Cardio Necessary for Effective Fat Loss?
There is a common belief in the mainstream, that for maximum (or even effective fat loss) you need to do some form of regular cardio to lose fat. This is simply wrong of course because many people have just dieted to lose fat, without any form of excercise. Of course this is a bodybuilding site, therefore dieting only is not ideal, since it doesn’t preserve muscle that well.
The next decision when going on a cutting phase, is whether or not cardio is even necessary? Weight training is actually more effective than low intensity cardio. Then there is HIIT cardio, which is much tougher to do, but isextremely moreeffective for bothfat loss and muscle preservation. You would still have to do weight training for either form of cardio, to help preserve lean muscle preservation and strength.
So who should do cardio and when?
Most bodybuilders would agree that cardio is a pain. It is a nuisance and most would just rather stick to weight training only for their excercise. It is perfectly O.K no matter if you’re a newbie, or a veteran to start your cutting phase without any cardio. When you first start dieting, the act of restricting calories will be enough to start causing fat loss, even without cardio.
Eventually everyone will hit a fat loss plateau, which is when cardio will be a necessity. You can only restrict your calories so much, before you cause your metabolism to crawl to a halt. The cardio will allow a phenomenon called energy flux. Basically what that means is, you will lose fat more effectively if you eat more, but also burn more calories simulatenously. In other words, it is better for fat loss if you eat more calories and burn more, than to eat less calories and burn less simulatenously.
If you don’t want to do cardio while cutting, your fat loss will be slower.
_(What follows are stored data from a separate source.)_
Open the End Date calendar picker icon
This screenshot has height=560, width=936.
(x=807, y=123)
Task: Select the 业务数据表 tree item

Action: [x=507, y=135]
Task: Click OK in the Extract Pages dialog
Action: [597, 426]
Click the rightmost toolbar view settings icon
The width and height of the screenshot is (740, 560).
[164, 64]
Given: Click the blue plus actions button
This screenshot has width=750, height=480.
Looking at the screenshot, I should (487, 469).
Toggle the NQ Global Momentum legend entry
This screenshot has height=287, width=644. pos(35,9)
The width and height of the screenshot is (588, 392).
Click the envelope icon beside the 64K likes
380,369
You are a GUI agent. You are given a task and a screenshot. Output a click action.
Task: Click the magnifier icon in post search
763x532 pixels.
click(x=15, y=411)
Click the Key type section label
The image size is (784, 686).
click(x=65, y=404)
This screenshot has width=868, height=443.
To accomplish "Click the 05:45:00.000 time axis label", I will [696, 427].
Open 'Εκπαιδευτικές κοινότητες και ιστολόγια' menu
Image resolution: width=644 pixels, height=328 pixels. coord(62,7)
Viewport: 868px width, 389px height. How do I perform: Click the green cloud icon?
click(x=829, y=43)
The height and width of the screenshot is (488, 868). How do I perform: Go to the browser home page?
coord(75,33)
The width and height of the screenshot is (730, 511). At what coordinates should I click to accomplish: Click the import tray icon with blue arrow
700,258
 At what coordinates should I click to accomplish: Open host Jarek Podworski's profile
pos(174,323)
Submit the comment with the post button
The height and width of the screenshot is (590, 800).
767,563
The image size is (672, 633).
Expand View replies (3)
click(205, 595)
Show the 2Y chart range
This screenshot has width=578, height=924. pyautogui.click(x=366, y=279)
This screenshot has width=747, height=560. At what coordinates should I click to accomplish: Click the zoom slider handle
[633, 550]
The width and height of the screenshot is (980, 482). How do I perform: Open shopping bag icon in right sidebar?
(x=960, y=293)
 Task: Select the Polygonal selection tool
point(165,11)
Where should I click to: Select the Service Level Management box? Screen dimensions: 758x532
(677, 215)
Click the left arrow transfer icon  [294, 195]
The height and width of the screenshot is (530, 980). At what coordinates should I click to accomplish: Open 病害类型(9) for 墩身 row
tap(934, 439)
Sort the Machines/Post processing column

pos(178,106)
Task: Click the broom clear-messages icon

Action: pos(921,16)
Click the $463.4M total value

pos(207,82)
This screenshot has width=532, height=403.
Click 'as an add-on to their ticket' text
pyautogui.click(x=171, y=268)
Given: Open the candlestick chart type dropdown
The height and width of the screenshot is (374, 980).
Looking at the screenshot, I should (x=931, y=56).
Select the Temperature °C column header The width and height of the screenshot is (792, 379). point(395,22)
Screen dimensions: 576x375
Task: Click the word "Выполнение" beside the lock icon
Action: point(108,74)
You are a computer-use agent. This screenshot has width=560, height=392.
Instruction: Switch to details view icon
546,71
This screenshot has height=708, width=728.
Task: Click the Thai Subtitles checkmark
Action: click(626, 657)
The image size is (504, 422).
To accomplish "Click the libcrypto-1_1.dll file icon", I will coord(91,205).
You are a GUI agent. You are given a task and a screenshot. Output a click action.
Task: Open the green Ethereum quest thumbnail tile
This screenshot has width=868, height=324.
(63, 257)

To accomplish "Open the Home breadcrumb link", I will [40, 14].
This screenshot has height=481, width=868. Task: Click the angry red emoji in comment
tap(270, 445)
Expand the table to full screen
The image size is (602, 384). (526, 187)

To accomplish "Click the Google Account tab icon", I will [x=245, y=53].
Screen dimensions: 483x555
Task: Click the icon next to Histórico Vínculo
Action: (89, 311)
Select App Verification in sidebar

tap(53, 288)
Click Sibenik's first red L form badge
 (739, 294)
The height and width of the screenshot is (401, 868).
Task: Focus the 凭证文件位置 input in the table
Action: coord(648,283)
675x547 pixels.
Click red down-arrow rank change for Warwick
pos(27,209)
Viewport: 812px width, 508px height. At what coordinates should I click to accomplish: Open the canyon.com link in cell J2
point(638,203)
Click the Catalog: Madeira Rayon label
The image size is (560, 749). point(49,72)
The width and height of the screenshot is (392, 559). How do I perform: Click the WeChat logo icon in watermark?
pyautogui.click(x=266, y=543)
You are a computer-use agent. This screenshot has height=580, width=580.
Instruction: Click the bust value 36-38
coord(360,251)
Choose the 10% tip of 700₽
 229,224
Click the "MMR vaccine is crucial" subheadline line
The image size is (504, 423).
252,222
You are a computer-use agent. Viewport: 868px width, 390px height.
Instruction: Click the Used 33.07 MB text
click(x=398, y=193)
But bodybuilders often don’t want to hassle with the time and effort cardio takes and wouldn’t mind, even if the cutting phase took a little longer. You shouldn’t increase weight training to overcompensate for lack of cardio, that would cause more harm than good. You would wind up overtaxing the body putting you into overtraining state.
The Stubborn Fat Protocol is a cardio routine developed by Lyle McDonald, a respected author of multiple excercise and diet books. The routine is innovative, but it is based on scientific research.
You will break up your cardio into 2 separate sessions. The first session will be high intensity interval training, or HIIT, cardio for 10 minutes. The purpose of this first session is to manipulate the adrenaline / noradrenaline levels to mobilize the fat out of your fat cells. You then take a 5 minute rest after the first session.
Next you do 45 minutes of low intensity cardio. Afterwards you wait one hour before having a protein only meal. Then 2 or 3 hours later you can go back to normal diet, with carbs and fat included in the meals.
The reason why Lyle McDonald says it has to be done this way is because the HIIT portion gets the fat out of the cells, but there is a reduced burning effect at the muscle. It is then that you do the low intensity to finally be able to burn the mobilized fat in the muscle. Mcdonald recommends this workout 3 times a week.
Who should do the stubborn fat protocol?
The routine will be highly catabolic (muscle wasting). Ideally it should be for those who are at a plateau and low bodyfat percent trying to get that last bit of fat off. Overweight people should just stick to traditional routines as they are easier to stick to, require less time, and work well anyways. Only when you start to plateau, will a more aggressive cardio plan make sense.